---- LISTED ENTRIES

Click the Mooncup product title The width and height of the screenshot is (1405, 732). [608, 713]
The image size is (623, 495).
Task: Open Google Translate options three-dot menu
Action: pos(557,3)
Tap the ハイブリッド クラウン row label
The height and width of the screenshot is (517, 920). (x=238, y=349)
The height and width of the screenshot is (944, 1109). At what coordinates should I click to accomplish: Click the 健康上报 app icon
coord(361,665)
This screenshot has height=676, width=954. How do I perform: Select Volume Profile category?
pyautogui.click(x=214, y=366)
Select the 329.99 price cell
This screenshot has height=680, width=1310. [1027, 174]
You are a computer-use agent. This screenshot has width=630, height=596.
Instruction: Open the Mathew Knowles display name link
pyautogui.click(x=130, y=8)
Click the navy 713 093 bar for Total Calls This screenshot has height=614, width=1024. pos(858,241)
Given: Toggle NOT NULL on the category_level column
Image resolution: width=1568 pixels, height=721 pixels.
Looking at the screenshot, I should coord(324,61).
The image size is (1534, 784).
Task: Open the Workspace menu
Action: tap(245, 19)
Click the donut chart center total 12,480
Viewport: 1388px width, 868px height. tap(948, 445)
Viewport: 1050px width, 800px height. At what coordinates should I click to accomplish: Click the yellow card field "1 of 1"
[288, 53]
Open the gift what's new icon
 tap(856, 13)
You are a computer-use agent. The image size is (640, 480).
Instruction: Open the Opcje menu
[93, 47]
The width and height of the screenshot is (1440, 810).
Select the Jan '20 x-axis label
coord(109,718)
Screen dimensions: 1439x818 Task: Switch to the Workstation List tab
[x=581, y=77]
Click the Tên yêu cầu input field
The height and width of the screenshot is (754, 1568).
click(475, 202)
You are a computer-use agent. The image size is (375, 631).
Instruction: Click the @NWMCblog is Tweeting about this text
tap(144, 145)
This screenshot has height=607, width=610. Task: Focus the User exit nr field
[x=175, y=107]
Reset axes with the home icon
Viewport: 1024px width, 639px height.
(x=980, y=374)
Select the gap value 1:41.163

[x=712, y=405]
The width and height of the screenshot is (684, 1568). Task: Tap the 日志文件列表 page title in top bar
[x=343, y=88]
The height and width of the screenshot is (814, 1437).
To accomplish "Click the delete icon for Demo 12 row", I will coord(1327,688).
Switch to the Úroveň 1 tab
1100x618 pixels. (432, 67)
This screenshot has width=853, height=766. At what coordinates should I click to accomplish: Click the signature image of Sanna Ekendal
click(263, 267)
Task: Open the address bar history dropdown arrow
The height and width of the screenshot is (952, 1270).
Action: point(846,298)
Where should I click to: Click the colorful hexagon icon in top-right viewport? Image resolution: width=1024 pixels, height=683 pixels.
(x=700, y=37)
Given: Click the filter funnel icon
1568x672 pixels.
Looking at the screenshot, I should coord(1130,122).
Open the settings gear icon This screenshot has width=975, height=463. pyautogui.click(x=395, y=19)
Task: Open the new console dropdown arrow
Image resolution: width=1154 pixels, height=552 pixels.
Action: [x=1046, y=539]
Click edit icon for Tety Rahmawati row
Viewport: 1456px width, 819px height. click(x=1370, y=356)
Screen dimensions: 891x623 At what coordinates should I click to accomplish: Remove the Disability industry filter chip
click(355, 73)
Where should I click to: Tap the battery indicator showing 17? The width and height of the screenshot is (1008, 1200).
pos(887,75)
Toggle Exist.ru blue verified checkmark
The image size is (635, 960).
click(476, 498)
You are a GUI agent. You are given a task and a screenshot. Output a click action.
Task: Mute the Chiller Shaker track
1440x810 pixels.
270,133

--------

AIM OF THE EXERCISE
Render every line of the listing above as a numbered list, leaving out blank lines.

ANSWER TO THIS TASK
1. Click the Mooncup product title The width and height of the screenshot is (1405, 732). [608, 713]
2. The image size is (623, 495).
3. Task: Open Google Translate options three-dot menu
4. Action: pos(557,3)
5. Tap the ハイブリッド クラウン row label
6. The height and width of the screenshot is (517, 920). (x=238, y=349)
7. The height and width of the screenshot is (944, 1109). At what coordinates should I click to accomplish: Click the 健康上报 app icon
8. coord(361,665)
9. This screenshot has height=676, width=954. How do I perform: Select Volume Profile category?
10. pyautogui.click(x=214, y=366)
11. Select the 329.99 price cell
12. This screenshot has height=680, width=1310. [1027, 174]
13. You are a computer-use agent. This screenshot has width=630, height=596.
14. Instruction: Open the Mathew Knowles display name link
15. pyautogui.click(x=130, y=8)
16. Click the navy 713 093 bar for Total Calls This screenshot has height=614, width=1024. pos(858,241)
17. Given: Toggle NOT NULL on the category_level column
18. Image resolution: width=1568 pixels, height=721 pixels.
19. Looking at the screenshot, I should coord(324,61).
20. The image size is (1534, 784).
21. Task: Open the Workspace menu
22. Action: tap(245, 19)
23. Click the donut chart center total 12,480
24. Viewport: 1388px width, 868px height. tap(948, 445)
25. Viewport: 1050px width, 800px height. At what coordinates should I click to accomplish: Click the yellow card field "1 of 1"
26. [288, 53]
27. Open the gift what's new icon
28.  tap(856, 13)
29. You are a computer-use agent. The image size is (640, 480).
30. Instruction: Open the Opcje menu
31. [93, 47]
32. The width and height of the screenshot is (1440, 810).
33. Select the Jan '20 x-axis label
34. coord(109,718)
35. Screen dimensions: 1439x818 Task: Switch to the Workstation List tab
36. [x=581, y=77]
37. Click the Tên yêu cầu input field
38. The height and width of the screenshot is (754, 1568).
39. click(475, 202)
40. You are a computer-use agent. The image size is (375, 631).
41. Instruction: Click the @NWMCblog is Tweeting about this text
42. tap(144, 145)
43. This screenshot has height=607, width=610. Task: Focus the User exit nr field
44. [x=175, y=107]
45. Reset axes with the home icon
46. Viewport: 1024px width, 639px height.
47. (x=980, y=374)
48. Select the gap value 1:41.163
49. [x=712, y=405]
50. The width and height of the screenshot is (684, 1568). Task: Tap the 日志文件列表 page title in top bar
51. [x=343, y=88]
52. The height and width of the screenshot is (814, 1437).
53. To accomplish "Click the delete icon for Demo 12 row", I will coord(1327,688).
54. Switch to the Úroveň 1 tab
55. 1100x618 pixels. (432, 67)
56. This screenshot has width=853, height=766. At what coordinates should I click to accomplish: Click the signature image of Sanna Ekendal
57. click(263, 267)
58. Task: Open the address bar history dropdown arrow
59. The height and width of the screenshot is (952, 1270).
60. Action: point(846,298)
61. Where should I click to: Click the colorful hexagon icon in top-right viewport? Image resolution: width=1024 pixels, height=683 pixels.
62. (x=700, y=37)
63. Given: Click the filter funnel icon
64. 1568x672 pixels.
65. Looking at the screenshot, I should coord(1130,122).
66. Open the settings gear icon This screenshot has width=975, height=463. pyautogui.click(x=395, y=19)
67. Task: Open the new console dropdown arrow
68. Image resolution: width=1154 pixels, height=552 pixels.
69. Action: [x=1046, y=539]
70. Click edit icon for Tety Rahmawati row
71. Viewport: 1456px width, 819px height. click(x=1370, y=356)
72. Screen dimensions: 891x623 At what coordinates should I click to accomplish: Remove the Disability industry filter chip
73. click(355, 73)
74. Where should I click to: Tap the battery indicator showing 17? The width and height of the screenshot is (1008, 1200).
75. pos(887,75)
76. Toggle Exist.ru blue verified checkmark
77. The image size is (635, 960).
78. click(476, 498)
79. You are a GUI agent. You are given a task and a screenshot. Output a click action.
80. Task: Mute the Chiller Shaker track
81. 1440x810 pixels.
82. 270,133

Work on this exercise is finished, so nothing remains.